Activity> From the entries below, extract every line that includes the word "pixels".

Input records>

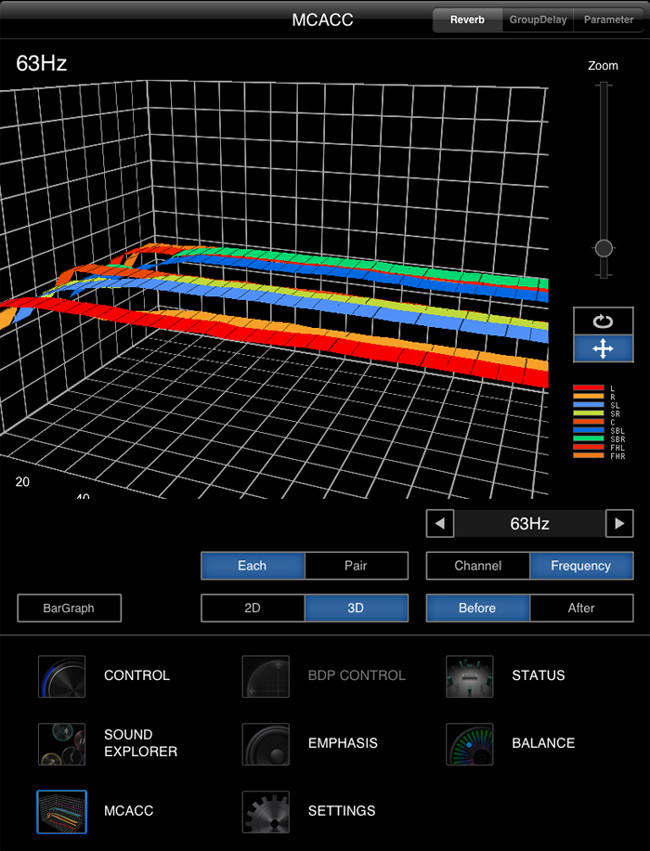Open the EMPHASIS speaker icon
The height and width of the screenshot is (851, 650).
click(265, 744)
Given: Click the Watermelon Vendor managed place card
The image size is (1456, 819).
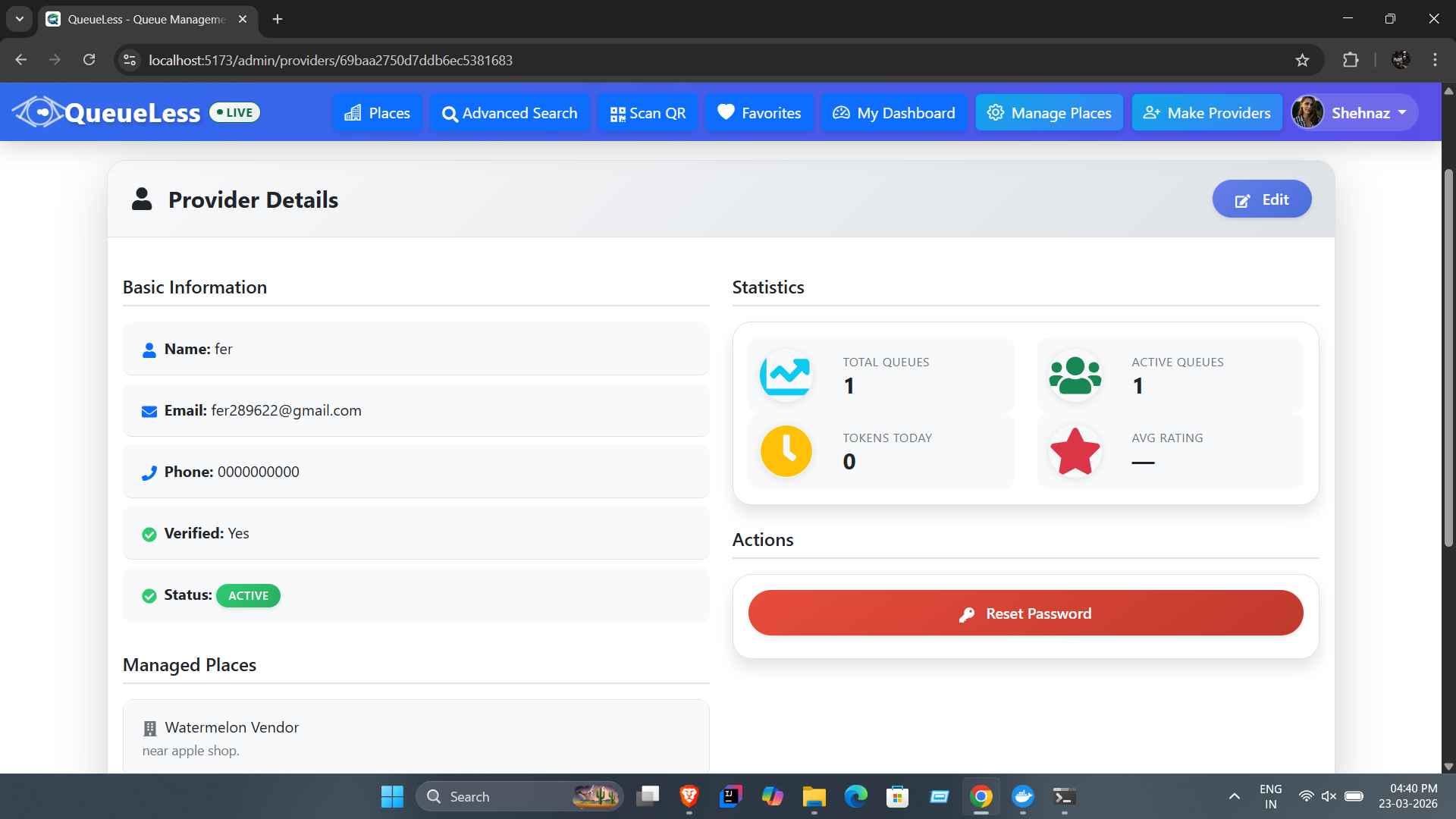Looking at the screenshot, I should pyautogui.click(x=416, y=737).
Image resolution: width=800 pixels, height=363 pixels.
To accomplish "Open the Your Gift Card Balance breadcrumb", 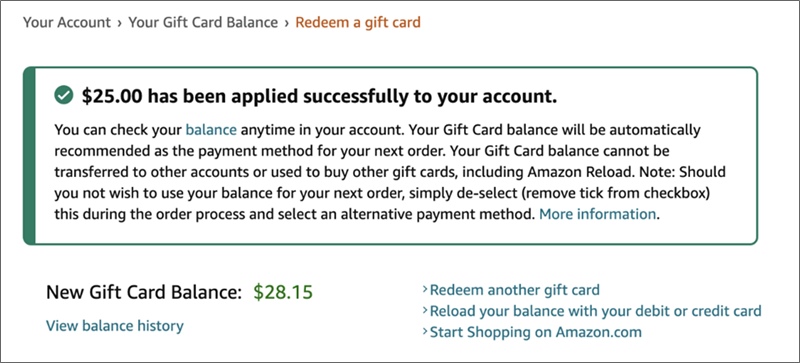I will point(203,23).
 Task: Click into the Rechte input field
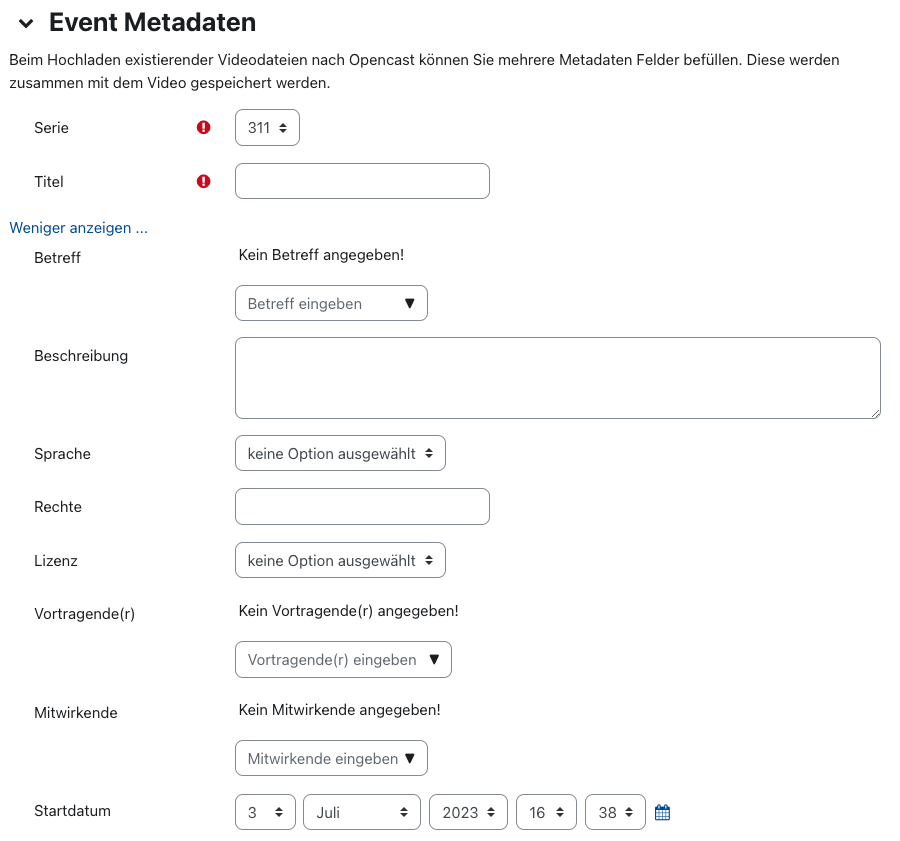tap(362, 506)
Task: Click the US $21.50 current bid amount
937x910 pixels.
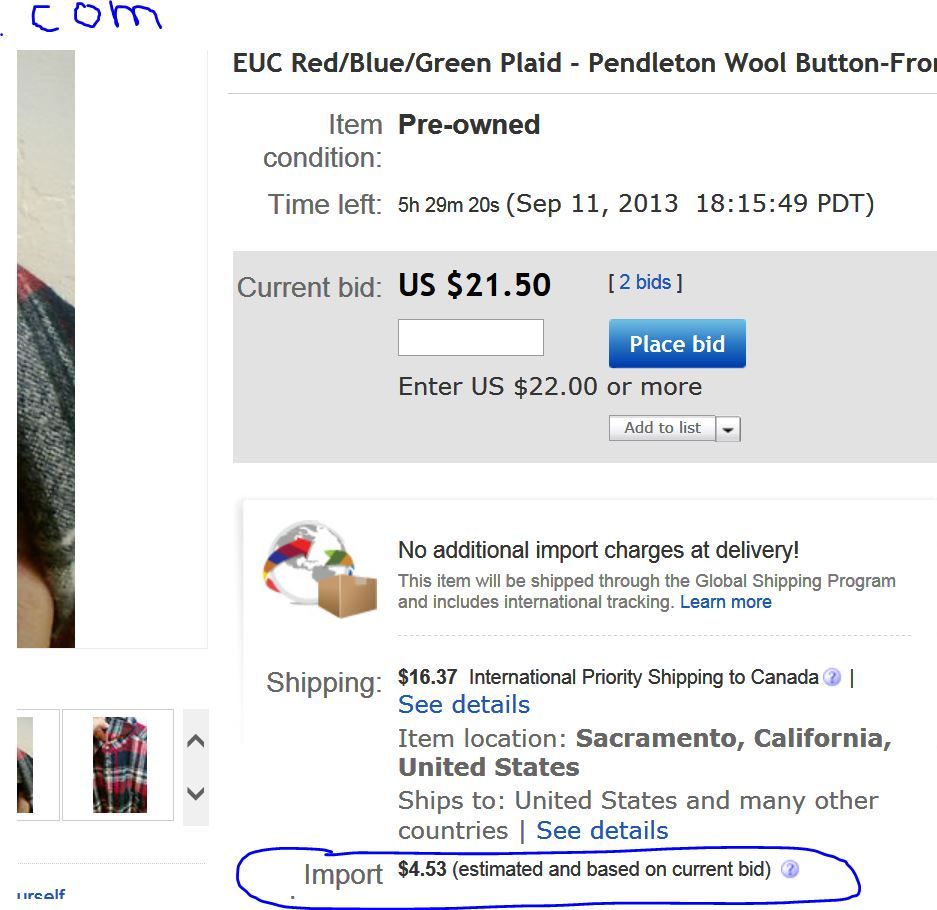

Task result>
Image resolution: width=800 pixels, height=363 pixels.
937x910 pixels.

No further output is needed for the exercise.